From quantitative metrics to clinical success: assessing the utility of deep learning for tumor segmentation in breast surgery

Int J Comput Assist Radiol Surg. 2024 Apr 20. doi: 10.1007/s11548-024-03133-y. Online ahead of print.

Abstract

Purpose: Preventing positive margins is essential for ensuring favorable patient outcomes following breast-conserving surgery (BCS). Deep learning has the potential to enable this by automatically contouring the tumor and guiding resection in real time. However, evaluation of such models with respect to pathology outcomes is necessary for their successful translation into clinical practice.

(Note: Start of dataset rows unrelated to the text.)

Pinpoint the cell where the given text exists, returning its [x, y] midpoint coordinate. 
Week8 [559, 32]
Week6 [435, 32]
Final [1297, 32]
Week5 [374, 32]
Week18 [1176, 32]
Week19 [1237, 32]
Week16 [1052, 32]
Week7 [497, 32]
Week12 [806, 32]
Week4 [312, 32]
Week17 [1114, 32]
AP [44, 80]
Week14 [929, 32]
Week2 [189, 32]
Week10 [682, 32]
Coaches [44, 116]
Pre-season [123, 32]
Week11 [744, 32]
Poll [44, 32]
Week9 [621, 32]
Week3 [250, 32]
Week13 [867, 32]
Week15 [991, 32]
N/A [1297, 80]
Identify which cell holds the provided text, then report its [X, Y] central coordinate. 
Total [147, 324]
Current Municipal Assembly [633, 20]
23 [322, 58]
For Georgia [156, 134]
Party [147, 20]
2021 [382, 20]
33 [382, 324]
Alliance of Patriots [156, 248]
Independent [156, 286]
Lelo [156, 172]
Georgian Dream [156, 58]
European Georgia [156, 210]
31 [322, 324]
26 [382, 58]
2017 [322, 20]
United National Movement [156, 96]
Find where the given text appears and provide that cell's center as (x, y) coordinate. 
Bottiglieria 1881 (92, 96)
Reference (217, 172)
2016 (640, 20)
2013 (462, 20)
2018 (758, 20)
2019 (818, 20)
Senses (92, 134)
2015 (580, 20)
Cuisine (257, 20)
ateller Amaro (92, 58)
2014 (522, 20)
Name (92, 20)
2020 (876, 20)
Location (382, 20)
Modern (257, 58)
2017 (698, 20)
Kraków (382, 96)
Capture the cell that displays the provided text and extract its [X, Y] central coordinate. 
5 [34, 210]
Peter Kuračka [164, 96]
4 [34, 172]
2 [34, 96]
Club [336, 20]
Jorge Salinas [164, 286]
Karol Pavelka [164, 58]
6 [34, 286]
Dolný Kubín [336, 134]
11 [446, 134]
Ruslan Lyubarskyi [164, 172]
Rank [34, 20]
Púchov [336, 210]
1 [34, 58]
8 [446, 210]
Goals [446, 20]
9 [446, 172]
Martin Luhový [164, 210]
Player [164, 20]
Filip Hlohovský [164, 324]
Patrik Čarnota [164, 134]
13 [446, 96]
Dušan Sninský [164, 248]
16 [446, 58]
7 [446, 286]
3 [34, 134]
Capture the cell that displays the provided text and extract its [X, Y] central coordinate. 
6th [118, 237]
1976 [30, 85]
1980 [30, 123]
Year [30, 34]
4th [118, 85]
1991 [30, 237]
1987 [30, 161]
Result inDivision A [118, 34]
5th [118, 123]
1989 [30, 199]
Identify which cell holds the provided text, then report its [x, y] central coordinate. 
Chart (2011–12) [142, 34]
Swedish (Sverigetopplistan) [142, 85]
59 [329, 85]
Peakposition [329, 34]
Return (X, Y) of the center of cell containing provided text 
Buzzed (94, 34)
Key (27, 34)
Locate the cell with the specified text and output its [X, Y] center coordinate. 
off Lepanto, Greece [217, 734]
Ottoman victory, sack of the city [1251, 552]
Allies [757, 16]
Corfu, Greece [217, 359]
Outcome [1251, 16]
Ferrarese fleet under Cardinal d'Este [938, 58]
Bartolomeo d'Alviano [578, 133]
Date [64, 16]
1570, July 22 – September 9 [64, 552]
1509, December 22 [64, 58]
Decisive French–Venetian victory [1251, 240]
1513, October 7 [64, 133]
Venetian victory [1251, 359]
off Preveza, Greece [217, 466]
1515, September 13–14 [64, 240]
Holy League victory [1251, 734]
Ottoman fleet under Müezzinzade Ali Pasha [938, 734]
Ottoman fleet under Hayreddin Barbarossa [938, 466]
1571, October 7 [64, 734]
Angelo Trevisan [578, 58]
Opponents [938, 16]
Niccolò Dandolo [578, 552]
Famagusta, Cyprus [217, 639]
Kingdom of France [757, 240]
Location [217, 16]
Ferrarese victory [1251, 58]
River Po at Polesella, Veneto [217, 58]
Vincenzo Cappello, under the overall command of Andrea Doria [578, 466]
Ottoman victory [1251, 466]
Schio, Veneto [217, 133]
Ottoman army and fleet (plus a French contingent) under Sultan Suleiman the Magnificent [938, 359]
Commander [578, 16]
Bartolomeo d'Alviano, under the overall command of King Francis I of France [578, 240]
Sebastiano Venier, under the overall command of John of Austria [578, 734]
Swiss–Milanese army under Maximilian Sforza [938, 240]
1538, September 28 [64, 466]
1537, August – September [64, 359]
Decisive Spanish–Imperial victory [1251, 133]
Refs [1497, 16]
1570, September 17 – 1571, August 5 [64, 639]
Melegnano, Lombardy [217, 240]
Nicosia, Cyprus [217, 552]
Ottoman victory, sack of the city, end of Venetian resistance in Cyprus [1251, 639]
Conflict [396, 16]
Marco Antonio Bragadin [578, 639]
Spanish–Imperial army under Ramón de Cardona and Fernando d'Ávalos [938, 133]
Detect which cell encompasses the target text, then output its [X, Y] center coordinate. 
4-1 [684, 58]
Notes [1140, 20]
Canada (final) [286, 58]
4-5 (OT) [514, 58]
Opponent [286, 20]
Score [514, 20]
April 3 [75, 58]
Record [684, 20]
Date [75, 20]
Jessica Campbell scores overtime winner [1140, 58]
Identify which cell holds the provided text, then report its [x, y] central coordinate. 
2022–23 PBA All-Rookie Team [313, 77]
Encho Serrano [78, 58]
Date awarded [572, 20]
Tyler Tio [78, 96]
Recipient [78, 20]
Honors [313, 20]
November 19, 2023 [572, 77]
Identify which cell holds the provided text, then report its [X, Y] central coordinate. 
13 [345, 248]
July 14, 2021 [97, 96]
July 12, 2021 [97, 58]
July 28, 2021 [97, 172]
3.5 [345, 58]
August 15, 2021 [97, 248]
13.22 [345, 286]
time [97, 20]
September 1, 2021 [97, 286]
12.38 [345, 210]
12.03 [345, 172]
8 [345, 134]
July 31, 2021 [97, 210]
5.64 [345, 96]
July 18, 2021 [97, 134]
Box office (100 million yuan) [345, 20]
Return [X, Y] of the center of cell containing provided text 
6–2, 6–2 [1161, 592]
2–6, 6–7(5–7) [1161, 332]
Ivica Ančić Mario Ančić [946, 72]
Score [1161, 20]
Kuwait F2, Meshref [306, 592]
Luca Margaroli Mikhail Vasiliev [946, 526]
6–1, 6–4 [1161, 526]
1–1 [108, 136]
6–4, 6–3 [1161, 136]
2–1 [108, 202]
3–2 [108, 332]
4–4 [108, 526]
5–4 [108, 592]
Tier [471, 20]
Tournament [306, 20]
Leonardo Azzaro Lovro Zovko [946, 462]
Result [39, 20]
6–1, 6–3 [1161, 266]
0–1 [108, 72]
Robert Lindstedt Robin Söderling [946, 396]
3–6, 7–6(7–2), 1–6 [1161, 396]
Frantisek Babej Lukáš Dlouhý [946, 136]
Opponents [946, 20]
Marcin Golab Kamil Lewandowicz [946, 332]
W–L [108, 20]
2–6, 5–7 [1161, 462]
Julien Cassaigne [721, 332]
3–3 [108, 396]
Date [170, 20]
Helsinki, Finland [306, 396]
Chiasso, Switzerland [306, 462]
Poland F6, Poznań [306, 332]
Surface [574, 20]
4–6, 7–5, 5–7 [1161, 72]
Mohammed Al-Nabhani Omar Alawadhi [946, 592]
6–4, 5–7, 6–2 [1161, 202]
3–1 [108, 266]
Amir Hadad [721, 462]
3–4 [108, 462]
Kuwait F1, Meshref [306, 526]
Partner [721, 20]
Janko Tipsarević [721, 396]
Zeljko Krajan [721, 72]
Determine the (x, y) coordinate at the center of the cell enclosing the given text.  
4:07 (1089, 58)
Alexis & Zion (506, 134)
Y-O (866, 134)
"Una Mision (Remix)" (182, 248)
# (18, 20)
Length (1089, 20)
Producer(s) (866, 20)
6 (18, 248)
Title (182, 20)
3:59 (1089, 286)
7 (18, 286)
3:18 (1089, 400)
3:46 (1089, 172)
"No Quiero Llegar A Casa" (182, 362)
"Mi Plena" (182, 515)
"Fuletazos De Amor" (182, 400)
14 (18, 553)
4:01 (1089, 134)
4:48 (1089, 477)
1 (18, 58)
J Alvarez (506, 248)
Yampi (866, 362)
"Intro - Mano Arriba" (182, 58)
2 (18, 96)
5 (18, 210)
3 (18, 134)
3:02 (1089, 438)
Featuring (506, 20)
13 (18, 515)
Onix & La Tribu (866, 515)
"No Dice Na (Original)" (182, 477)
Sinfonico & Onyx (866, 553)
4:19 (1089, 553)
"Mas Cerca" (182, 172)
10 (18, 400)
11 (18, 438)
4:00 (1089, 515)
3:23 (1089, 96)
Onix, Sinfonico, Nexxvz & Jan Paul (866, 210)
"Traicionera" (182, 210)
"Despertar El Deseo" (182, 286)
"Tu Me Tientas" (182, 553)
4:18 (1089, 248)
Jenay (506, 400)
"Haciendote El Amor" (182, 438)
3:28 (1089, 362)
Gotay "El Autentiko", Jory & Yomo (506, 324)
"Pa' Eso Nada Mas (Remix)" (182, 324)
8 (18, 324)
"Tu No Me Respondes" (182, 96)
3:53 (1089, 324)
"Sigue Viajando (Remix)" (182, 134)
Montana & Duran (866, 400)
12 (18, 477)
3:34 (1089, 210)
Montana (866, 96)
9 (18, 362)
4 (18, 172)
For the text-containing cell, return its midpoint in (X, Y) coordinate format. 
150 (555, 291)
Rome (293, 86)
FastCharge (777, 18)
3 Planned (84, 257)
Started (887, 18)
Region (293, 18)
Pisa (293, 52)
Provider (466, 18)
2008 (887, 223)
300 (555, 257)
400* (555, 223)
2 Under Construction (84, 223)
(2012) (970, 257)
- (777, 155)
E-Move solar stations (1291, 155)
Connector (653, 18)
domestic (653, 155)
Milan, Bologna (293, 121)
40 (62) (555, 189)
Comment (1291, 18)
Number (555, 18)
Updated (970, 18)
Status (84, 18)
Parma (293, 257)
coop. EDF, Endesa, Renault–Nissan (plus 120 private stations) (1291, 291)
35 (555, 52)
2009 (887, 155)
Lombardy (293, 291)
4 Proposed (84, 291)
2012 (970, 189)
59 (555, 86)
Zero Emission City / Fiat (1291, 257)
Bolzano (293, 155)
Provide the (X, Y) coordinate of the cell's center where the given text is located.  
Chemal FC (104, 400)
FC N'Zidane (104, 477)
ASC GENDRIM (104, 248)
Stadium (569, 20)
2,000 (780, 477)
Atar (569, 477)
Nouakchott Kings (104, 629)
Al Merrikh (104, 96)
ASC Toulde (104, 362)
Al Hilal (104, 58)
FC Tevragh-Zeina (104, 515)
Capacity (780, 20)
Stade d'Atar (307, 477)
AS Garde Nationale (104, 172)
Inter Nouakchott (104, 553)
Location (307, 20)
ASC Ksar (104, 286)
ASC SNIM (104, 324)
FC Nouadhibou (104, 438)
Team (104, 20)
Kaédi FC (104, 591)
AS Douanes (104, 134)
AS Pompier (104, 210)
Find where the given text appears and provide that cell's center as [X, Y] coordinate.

Methods: Sixteen deep learning models based on established architectures in the literature are trained on 7318 ultrasound images from 33 patients. Models are ranked by an expert based on their contours generated from images in our test set. Generated contours from each model are also analyzed using recorded cautery trajectories of five navigated BCS cases to predict margin status. Predicted margins are compared with pathology reports.

Results: The best-performing model using both quantitative evaluation and our visual ranking framework achieved a mean Dice score of 0.959. Quantitative metrics are positively associated with expert visual rankings. However, the predictive value of generated contours was limited with a sensitivity of 0.750 and a specificity of 0.433 when tested against pathology reports.

Conclusion: We present a clinical evaluation of deep learning models trained for intraoperative tumor segmentation in breast-conserving surgery. We demonstrate that automatic contouring is limited in predicting pathology margins despite achieving high performance on quantitative metrics.

Keywords: Breast ultrasound; Clinical evaluation; Deep learning; Surgical navigation.